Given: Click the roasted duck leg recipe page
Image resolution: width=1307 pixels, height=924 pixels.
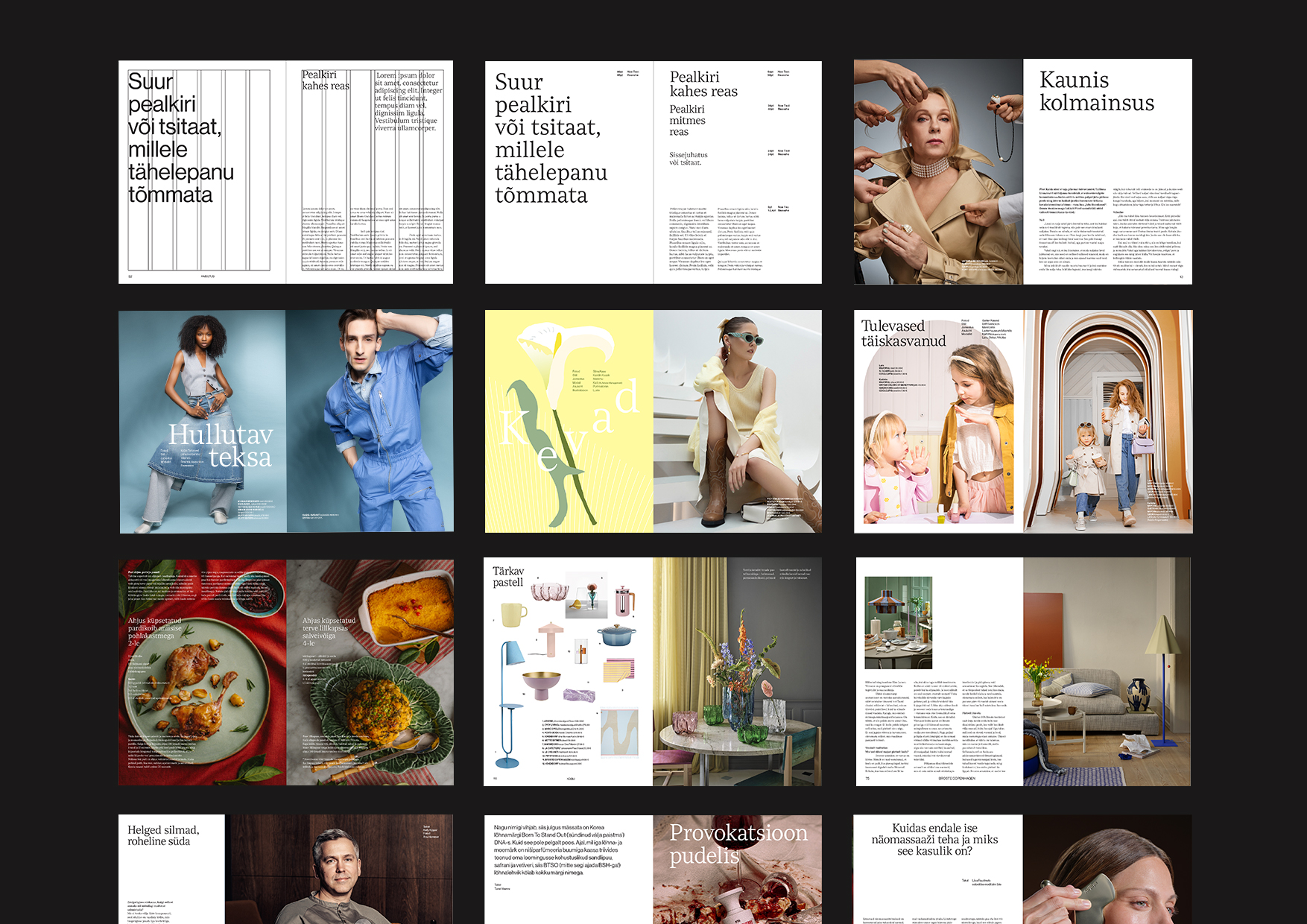Looking at the screenshot, I should click(x=202, y=672).

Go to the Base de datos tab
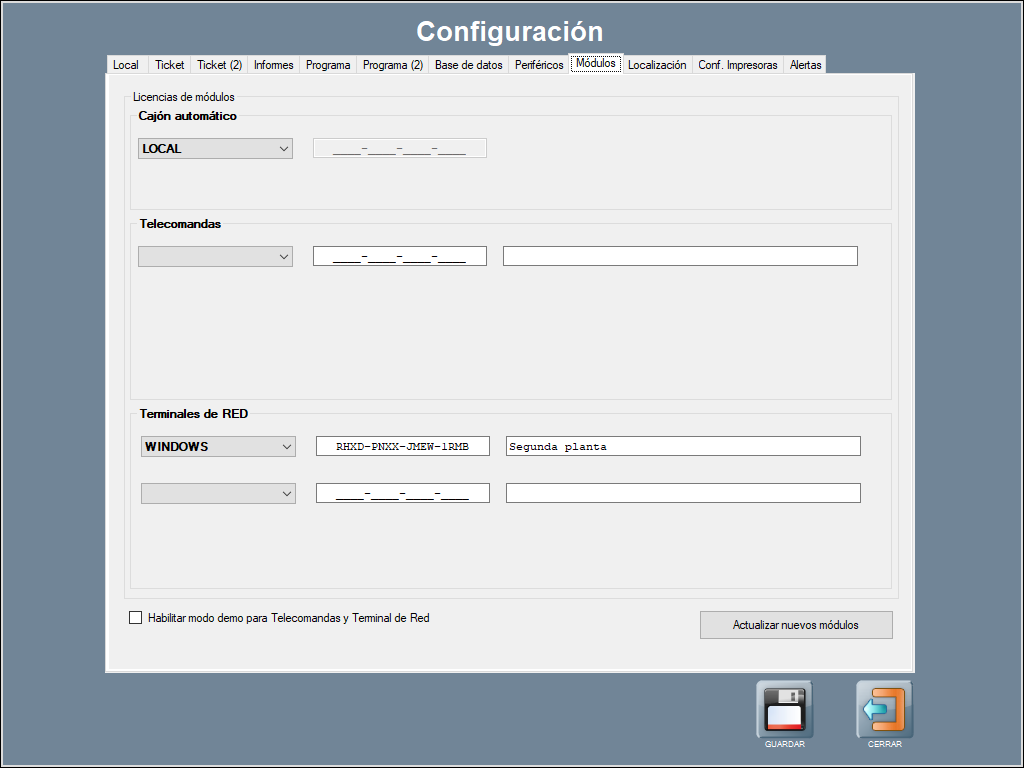tap(468, 65)
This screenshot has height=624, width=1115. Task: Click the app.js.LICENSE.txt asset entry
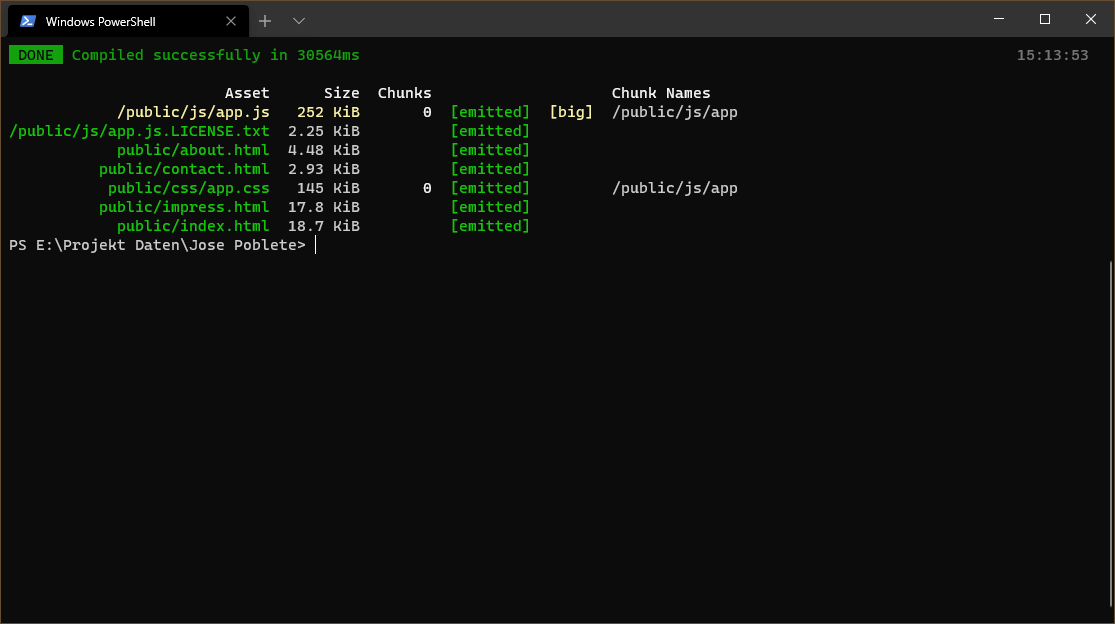click(x=139, y=131)
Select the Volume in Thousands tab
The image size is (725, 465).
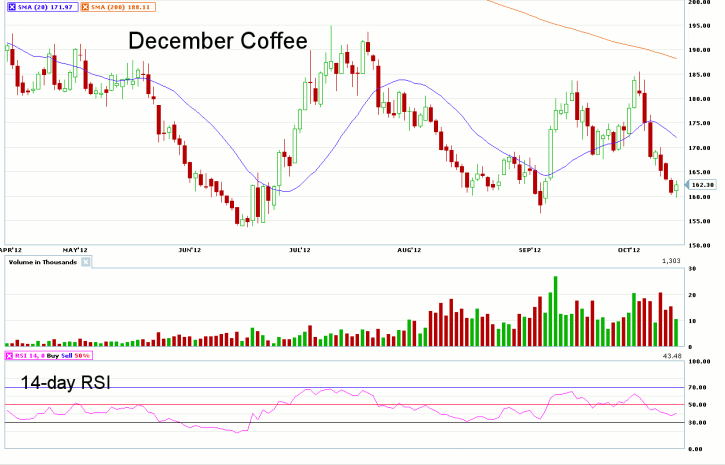(x=42, y=262)
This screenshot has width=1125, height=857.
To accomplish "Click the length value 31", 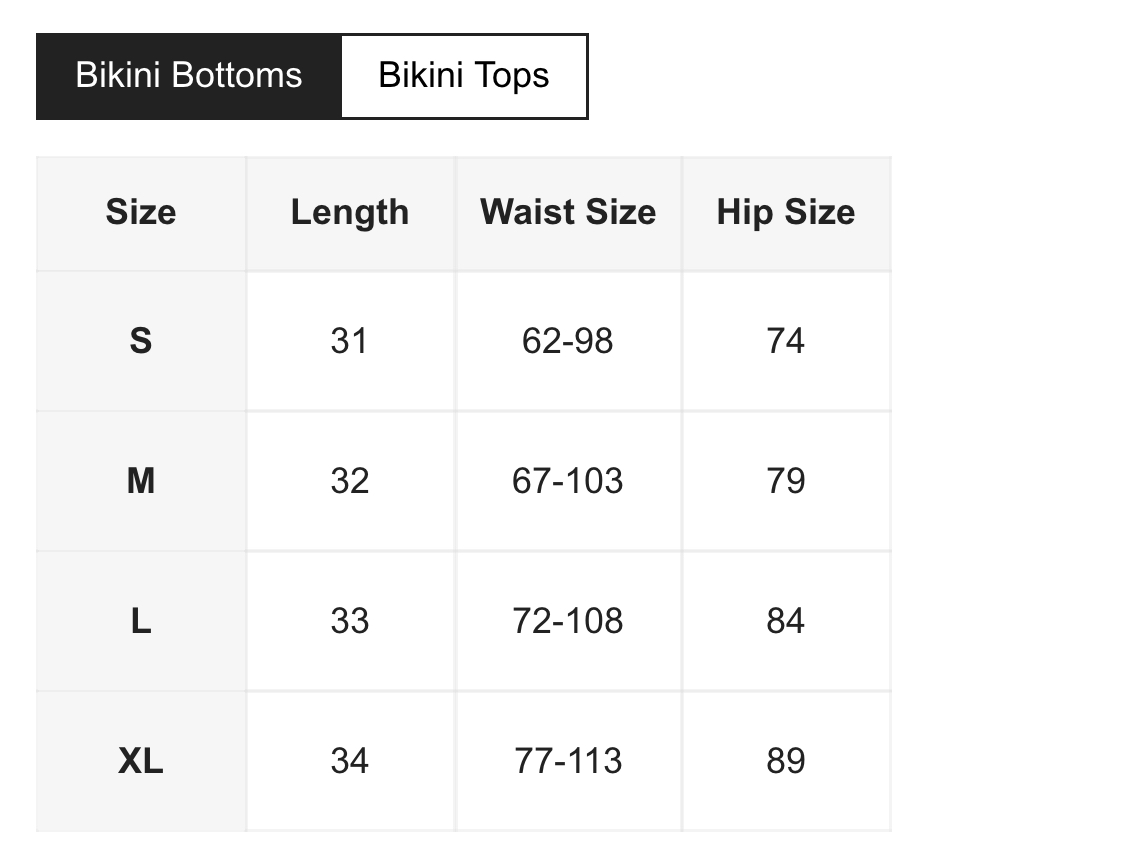I will point(350,341).
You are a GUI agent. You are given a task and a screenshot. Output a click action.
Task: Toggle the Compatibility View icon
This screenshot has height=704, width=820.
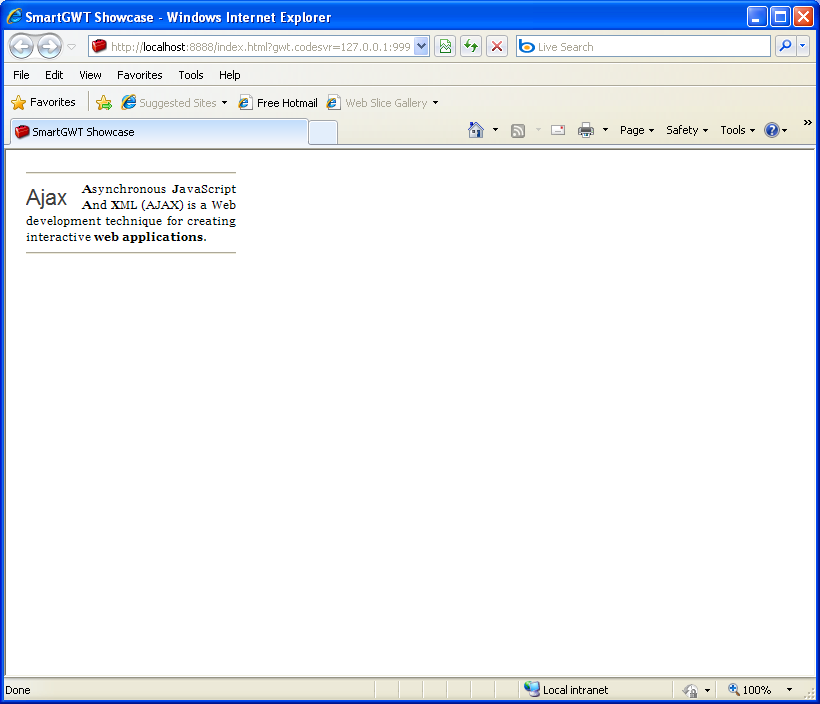pos(445,47)
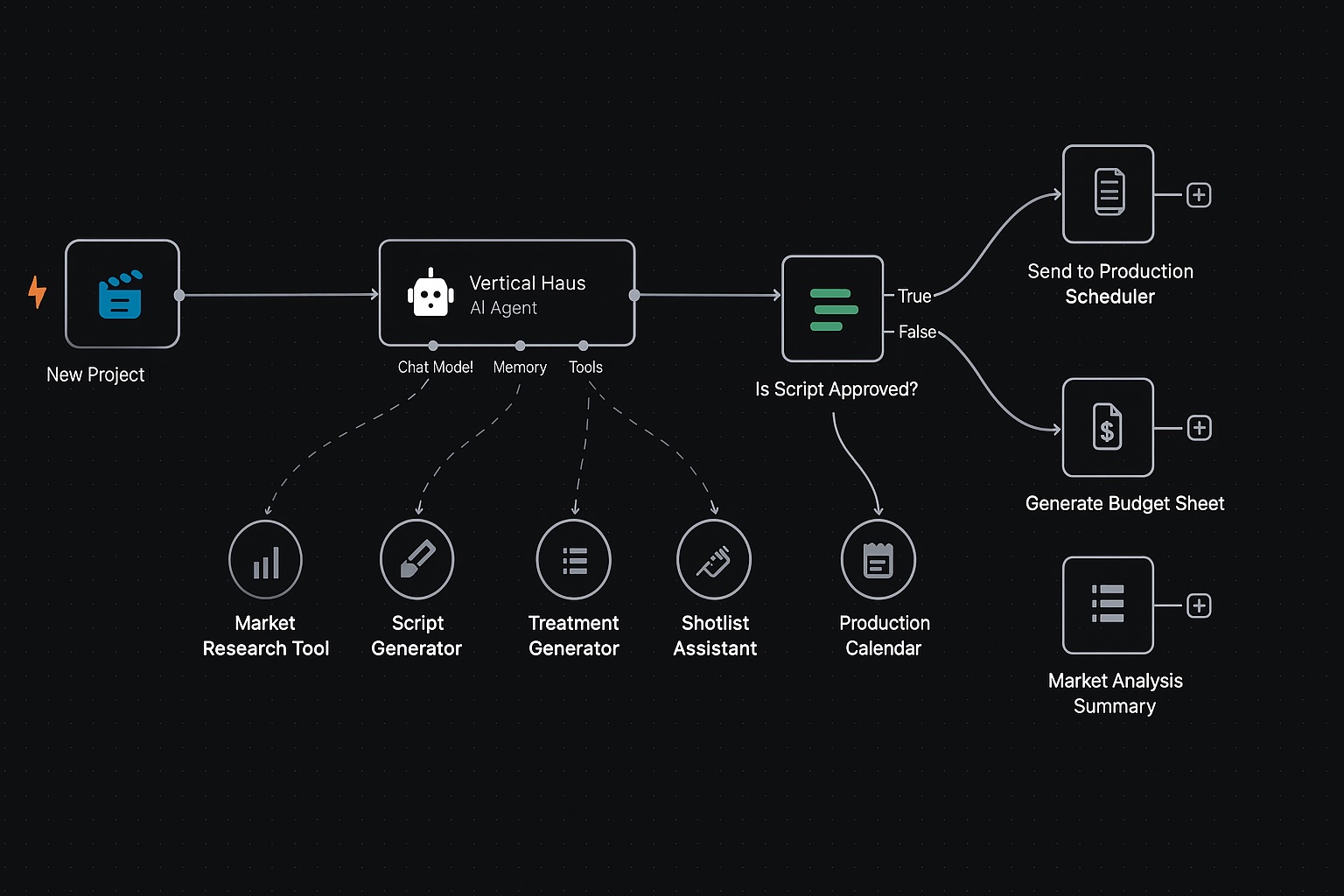This screenshot has height=896, width=1344.
Task: Open the Is Script Approved switch node icon
Action: click(x=832, y=308)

:: EXERCISE REQUIREMENTS ::
Everything from the line containing "You are a GUI" through the last line of the listing above must be output exactly, except the pictures.

:: ANSWER SPACE ::
You are a GUI agent. You are given a task and a screenshot. Output a click action.
Task: Toggle the Compatibility View icon
This screenshot has height=704, width=820.
pos(445,47)
This screenshot has height=896, width=1344.
Task: Open the Is Script Approved switch node icon
Action: click(x=832, y=308)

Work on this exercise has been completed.